As preparations continue across the region for Bonfire Night this Saturday, people are being urged to make plans to ensure they stay safe during the annual celebrations, writes Donald Ramsay.
Christine Grahame, the MSP for Midlothian South, Tweeddale and Lauderdale, has reminded the public of the importance of good preparation for those arranging a fireworks celebration at home.
She said: “Now is a good time to start thinking about issues such as the law concerning fireworks, whether you have enough space for people to watch from a safe distance, who will be attending and will there be lots of children around.” This weekend, many people will be remembering the foiled plot by Guy Fawkes to blow up the Houses of Parliament in 1605.
And, as always, Bonfire Night will be an occasion for fun and entertainment, with many enjoying fireworks displays and bonfire parties across the region.
Lothian and Borders Fire and Rescue services has published details of the Fireworks Code on its website, and anyone attending or organising a Bonfire Night party should familiarise themselves with its important messages in advance, including – Keep fireworks in a closed box.
– Follow the instructions on each firework.
– Light all fireworks at arms length.
– Stand well back.
– Never go back to a lit firework.
– Never put fireworks in your pocket.
– Never throw fireworks.
- Keep pets indoors.
– Bonfires should be no higher than 2.5m, and at least 18m from buildings, trees and houses.
The minimum age for buying category two fireworks (the type suitable for garden displays) is 18 in Scotland, and people should make sure the packaging carries the “CE” mark or complies with BS 7114 and is clearly marked for their intended use – indoor, garden or display.
Ms Grahame urged anyone buying fireworks to be vigilant.
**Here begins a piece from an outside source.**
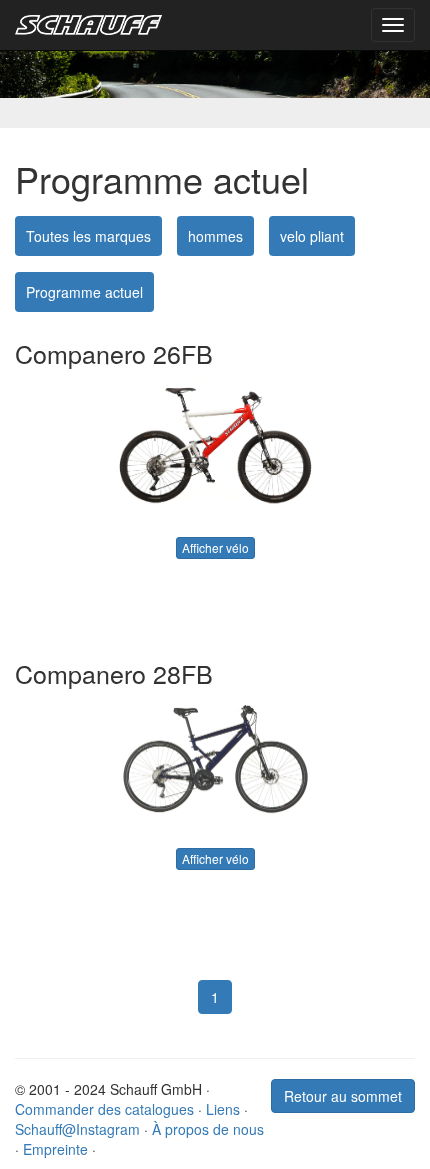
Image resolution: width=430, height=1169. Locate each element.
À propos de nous (208, 1129)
“When buying fireworks it’s important that people use a reputable retailer. Illegal fireworks can be extremely dangerous as they have usually been made to much lower standards than legal goods,” she said.
Ms Grahame advised that the safest place to enjoy fireworks is at a properly-organised display, although she recognised that not everyone has the option of attending such events.
She said: “If people can’t get to an organised fireworks display, it’s imperative that they plan ahead and don’t leave safety until the last minute.
“It’s a sad fact that each year, hundreds of people are injured by fireworks on and around Bonfire Night, and many more people are injured at private parties than at large public displays.”